So if you miss the first, the second one,
you catch the next one, right?
And we got a little criticism.
I don’t know how true this story is,
but we got a little criticism.
The F35 is so perfect, it always gets the second wires.
We’re wearing out the wire because it always hits that one.
But that’s the kind of autonomy that just makes these,
essentially up levels what the human is doing
to more of that mission manager.
So much of that landing by the F35 is autonomous.
Well, it’s just, the control systems are such
that you really have dialed out the variability
that comes with all the environmental conditions.
You’re wearing it out.
So my point is to a certain extent,
that world is here today.
Do I think that we’re gonna see a day anytime soon
when there are no humans in the cockpit?
I don’t believe that.
But I do think we’re gonna see much more
human machine teaming, and we’re gonna see that much more
at the tactical edge.
And we did a demo, and you asked about
what the Skunk Works is doing these days.
And so this is something I can talk about,
but we did a demo with the Air Force Research Laboratory.
We called it Have Raider.
And so using an F16 as an autonomous wingman,
and we demonstrated all kinds of maneuvers
and various mission scenarios with the autonomous F16
being that so called loyal or trusted wingman.
And so those are the kinds of things that,
we’ve shown what is possible now.
Given that you’ve up leveled that pilot
to be a mission manager, now they can control
multiple other aircraft.
Think of them almost as extensions of your own aircraft
flying alongside with you.
So that’s another example of how this is really
coming to fruition.
And then I mentioned the landings,
but think about just the implications for humans
and flight safety, and this goes a little bit back
to the discussion we were having about
how do you continuously improve the level of safety
through automation while working through the complexities
that automation introduces.
So one of the challenges that you have
in high performance fighter aircraft is what’s called G lock.
So this is G induced loss of consciousness.
So you pull nine Gs, you’re wearing a pressure suit,
that’s not enough to keep the blood going to your brain,
you black out.
And of course that’s bad if you happen to be flying low,
near the deck and in an obstacle or terrain environment.
And so we developed a system in our aeronautics division
called Auto Gcast, so autonomous ground collision
And we built that into the F16.

• _TO-DO LIST_
(1) From the aircraft autonomy transcript:
(a) Which arresting wire does the F35 always catch?
(b) Which organization partnered on the Have Raider demo?
(c) What does G lock stand for?
(2) Could you carry on the aircraft autonomy transcript from its last line, in the same spoken style?
The data after this aircraft autonomy transcript is separate material and has no connection to it.

• _MATERIAL PROVIDED_

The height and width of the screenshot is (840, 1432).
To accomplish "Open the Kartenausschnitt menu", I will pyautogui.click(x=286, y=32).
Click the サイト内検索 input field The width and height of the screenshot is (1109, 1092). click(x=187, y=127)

• _RESULTS FOR THE EXERCISE_
(1)
(a) The second wire.
(b) The Air Force Research Laboratory.
(c) G induced loss of consciousness.

(2)
It’s actually saved seven aircraft, eight pilots already
in a relatively short time it’s been deployed.
It was so successful that the Air Force said,
hey, we need to have this in the F35 right away.
So we’ve actually done testing of that now on the F35.
And we’ve also integrated an autonomous
air collision avoidance system.
So think the air to air problem.
So now it’s the integrated collision avoidance system.
But these are the kinds of capabilities,
I wouldn’t call them AI.
I mean, they’re very sophisticated models
of the aircraft dynamics coupled with the terrain models
to be able to predict when essentially the pilot
is doing something that is gonna take the aircraft
or the pilot’s not doing something in this case.
But it just gives you an example of how autonomy
can be really a lifesaver in today’s world.
It’s like a autonomous automated emergency braking in cars.
But is there any exploration of perception of,
for example, detecting a G lock that the pilot is out?
So as opposed to perceiving the external environment
to infer that the pilot is out,
but actually perceiving the pilot directly.
Yeah, this is one of those cases
where you’d like to not take action
if you think the pilot’s there.
And it’s almost like systems that try to detect
if a driver’s falling asleep on the road, right?
With limited success.
So, I mean, this is what I call
the system of last resort, right?
Where if the aircraft has determined
that it’s going into the terrain, get it out of there.
And this is not something that we’re just doing
in the aircraft world.
And I wanted to highlight,
we have a technology we call Matrix,
but this is developed at Sikorsky Innovations.
The whole idea there is what we call optimal piloting.
So not optional piloting or unpiloted, but optimal piloting.
So an FAA certified system.
So you have a high degree of confidence.
It’s generally pretty deterministic.
So we know that it’ll do in different situations,
but effectively be able to fly a mission
with two pilots, one pilot, no pilots.
And you can think of it almost as like a dial
of the level of autonomy that you want,
but able, so it’s running in the background at all times
and able to pick up tasks,
whether it’s sort of autopilot kinds of tasks
or more sophisticated path planning kinds of activities
to be able to do things like, for example,
land on an oil rig in the North Sea
in bad weather, zero, zero conditions.
And you can imagine, of course,
there’s a lot of military utility to capability like that.
You could have an aircraft that you want to send out
for a crewed mission, but then at night,
if you want to use it to deliver supplies
in an unmanned mode, that could be done as well.
And so there’s clear advantages there.
But think about on the commercial side,
if you’re an aircraft taken,
you’re gonna fly out to this oil rig.
If you get out there and you can’t land,
then you gotta bring all those people back,
reschedule another flight,
pay the overtime for the crew that you just brought back
because they didn’t get where they were going,
pay for the overtime for the folks
that are out there in the oil rig.
This is real economic,
these are dollars and cents kinds of advantages
we’re bringing in the commercial world as well.
So here’s a difficult question from the AI space
that I would love it if you’re able to comment.
So a lot of this autonomy in AI you’ve mentioned just now
has this empowering effect.
One is the last resort, it keeps you safe.
The other is there’s a, with the teaming
and in general, assistive AI.
And I think there’s always a race.
So the world is full of, the world is complex.
It’s full of bad actors.
So there’s often a race to make sure
that we keep this country safe, right?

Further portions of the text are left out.